Yapılacak iş: Bozcaada belgesel festivali yazısında "Festival boyunca ellerinde" sözleriyle başlayıp "(Aylak Adam, 1959)" sözleriyle biten kısmı birebir aktarır mısın?

Kaynaktan alıntı:
⁂
Hafta SonuManşet

Bozcaada Uluslararası Ekolojik Belgesel Festivali’nin ardından – Zeynep Kunt

0

Ekim ayında Bozcaada’da umutlu şeyler oluyor. İstanbul Bilgi Üniversitesi Öğretim üyesi Ethem Özgüven’in koordinatörlüğünde ada belediyesi ve gönüllü işletmelerin, Üniversitenin, bağımsız medya kurumlarının, sanatçıların desteği, Özgüven’in öğrencilerinin özverili çalışmalarıyla beş yıldır düzenlenen BİFED’e (Bozcaada Uluslararası Ekolojik Belgesel Festivali) bu yıl üçüncü kez izleyici olarak katıldım.

BİFED’de bu yıl da geçen yıllarda olduğu gibi Bozcaada’yı değil, Bozcaada’dan dünyayı gördük. Adalıları ve dünyanın farklı şehirlerinden gelen insanları beş gün boyunca altmışa yakın filmle buluşturan festival, katılımcılar için dönüştürücü bir sürecin de başlangıcı olabiliyor. Festivaldeki filmler, söyleşiler ve atölyeler seyircilerin kafasındaki “ekoloji” tanımını sarsıyor. Örneğin, iki film arasında seyircilerin kendi aralarında mülteci konusunun ekolojiye dahil olmasına ilişkin tartışmalarını duyabiliyorsunuz. Atölyelerde şehirli olarak köyde yaşamaya geçişle ilgili izlenimlerden (İrem Çağıl), masalla çıkılan yolculuğa (Alper Tolga Akkuş), güvenli gıdaya ulaşım yollarına (Nejat Pars) keyifli ve ufuk açıcı yolculuklara çıkabiliyorsunuz.

Festival boyunca ellerinde işaretledikleri festival kitapçığıyla adanın iki film salonu ile atölye ve söyleşi mekanları arasında mekik dokuyan katılımcılar, sevgili Yusuf Atılgan’ın Aylak Adam romanındaki “sinemadan çıkmış insan*”ını hatırlatıyor. [“… ve Çağımızda geçmiş yüzyılların bilmediği, kısa ömürlü bir yaratık yaşıyor. Sinemadan çıkmış insan. Gördüğü film ona bir şeyler yapmış. Salt çıkarını düşünen kişi değil. İnsanlarla barışık. Onun büyük işler yapacağı umulur. Ama beş-on dakikada ölüyor…” (Aylak Adam, 1959)
⁂
Kayıtlı veriler:
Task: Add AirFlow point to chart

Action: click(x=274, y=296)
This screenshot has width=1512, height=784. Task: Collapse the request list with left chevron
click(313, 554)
⁂
Sonuç aşağıda:
Festival boyunca ellerinde işaretledikleri festival kitapçığıyla adanın iki film salonu ile atölye ve söyleşi mekanları arasında mekik dokuyan katılımcılar, sevgili Yusuf Atılgan’ın Aylak Adam romanındaki “sinemadan çıkmış insan*”ını hatırlatıyor. [“… ve Çağımızda geçmiş yüzyılların bilmediği, kısa ömürlü bir yaratık yaşıyor. Sinemadan çıkmış insan. Gördüğü film ona bir şeyler yapmış. Salt çıkarını düşünen kişi değil. İnsanlarla barışık. Onun büyük işler yapacağı umulur. Ama beş-on dakikada ölüyor…” (Aylak Adam, 1959)